Troy R. Bennett | BDN
Troy R. Bennett | BDN
The State House in Augusta, as seen from Capitol Park.

There’s a common thread that connects some of the most important issues facing Maine today — issues that the governor has highlighted and the Legislature is struggling to address.

Whether it’s criminal justice reform, closing Long Creek Youth Development Center, fixing the problems in our child protective system, or fighting back against the impacts of the deadly opioid epidemic, we will not be able to find solutions unless we properly invest in our state’s mental health system.

Maine has taken steps to ensure that everyone has access to the health care they need, with about 43,000 Mainers newly covered by Medicaid. Of those, more than 6,500 are receiving care for opioid use disorder, with another 16,400 finally receiving needed care for mental health services.

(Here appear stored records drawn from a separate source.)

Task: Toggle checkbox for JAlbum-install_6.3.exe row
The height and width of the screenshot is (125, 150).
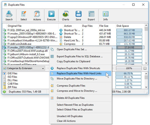Action: pos(4,54)
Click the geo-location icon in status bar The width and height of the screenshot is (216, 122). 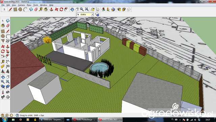pos(2,115)
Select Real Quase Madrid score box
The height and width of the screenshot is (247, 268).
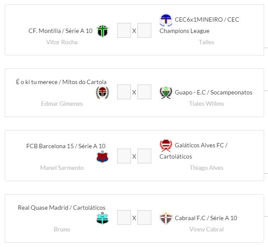pyautogui.click(x=124, y=218)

But the safety net to provide this care, already stretched thin, is beginning to fray, especially for Maine children.

Service providers — the people and organizations that actually provide health care, including mental health services — are being pushed to the breaking point.

Evidence-based services such as multisystemic therapy, or MST, and functional family therapy, or FFT, that have been shown to work for adolescents who are struggling with mental health, or who are in — or heading toward — the juvenile justice system, aren’t receiving the investment they need.

Aroostook Mental Health Center was forced to eliminate its MST team in 2018, leaving Aroostook and Washington counties with no provider. Other agencies have also had to reduce the number of teams providing these services.

The reason is straightforward. The amount of money the state was willing to pay nonprofits to help Maine youth wasn’t enough to cover the cost of providing the services.

After 27 years of helping adults with mental health challenges, Shalom House has ended its community integration and case management services. They could not continue losing money offering a service the state did not cover the cost of providing, so 170 people will no longer receive the help that they need.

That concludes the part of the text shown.